=== Your objective ===
For the material that follows, state how many lines contain the word "will", and add nothing.

=== Data to examine ===
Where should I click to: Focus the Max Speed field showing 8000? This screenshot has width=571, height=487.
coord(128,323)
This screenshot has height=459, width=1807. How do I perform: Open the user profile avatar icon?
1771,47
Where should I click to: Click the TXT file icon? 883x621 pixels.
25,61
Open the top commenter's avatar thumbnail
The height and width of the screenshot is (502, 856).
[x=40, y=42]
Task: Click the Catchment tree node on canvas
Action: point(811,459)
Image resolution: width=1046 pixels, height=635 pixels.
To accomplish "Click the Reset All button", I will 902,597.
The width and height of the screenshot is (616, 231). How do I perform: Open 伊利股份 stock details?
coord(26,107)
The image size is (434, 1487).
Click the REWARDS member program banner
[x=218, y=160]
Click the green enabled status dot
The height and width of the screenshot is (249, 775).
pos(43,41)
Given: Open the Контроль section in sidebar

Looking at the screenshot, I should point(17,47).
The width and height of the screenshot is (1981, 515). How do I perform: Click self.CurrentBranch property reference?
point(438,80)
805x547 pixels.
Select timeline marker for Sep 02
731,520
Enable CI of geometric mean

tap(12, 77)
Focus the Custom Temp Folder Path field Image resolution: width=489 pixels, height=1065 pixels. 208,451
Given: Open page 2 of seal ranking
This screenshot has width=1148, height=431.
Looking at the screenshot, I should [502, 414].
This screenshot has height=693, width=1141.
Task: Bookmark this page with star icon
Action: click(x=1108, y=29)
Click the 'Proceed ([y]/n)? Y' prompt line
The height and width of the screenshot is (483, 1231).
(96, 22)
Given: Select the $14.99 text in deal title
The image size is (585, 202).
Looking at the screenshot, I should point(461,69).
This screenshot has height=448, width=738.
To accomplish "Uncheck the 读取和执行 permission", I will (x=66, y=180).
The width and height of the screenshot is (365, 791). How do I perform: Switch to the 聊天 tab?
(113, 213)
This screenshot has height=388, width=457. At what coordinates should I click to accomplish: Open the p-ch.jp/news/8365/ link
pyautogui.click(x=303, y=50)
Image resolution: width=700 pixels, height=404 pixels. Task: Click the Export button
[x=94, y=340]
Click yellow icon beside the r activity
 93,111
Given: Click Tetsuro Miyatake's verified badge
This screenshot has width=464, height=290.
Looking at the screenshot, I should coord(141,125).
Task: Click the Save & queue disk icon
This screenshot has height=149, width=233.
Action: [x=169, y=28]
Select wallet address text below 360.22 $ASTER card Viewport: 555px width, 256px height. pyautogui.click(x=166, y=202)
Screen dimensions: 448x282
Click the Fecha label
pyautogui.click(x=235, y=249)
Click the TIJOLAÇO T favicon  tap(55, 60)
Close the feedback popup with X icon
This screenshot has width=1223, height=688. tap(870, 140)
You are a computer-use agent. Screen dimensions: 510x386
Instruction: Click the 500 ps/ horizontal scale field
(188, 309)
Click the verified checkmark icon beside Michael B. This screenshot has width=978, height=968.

=== Written response ===
2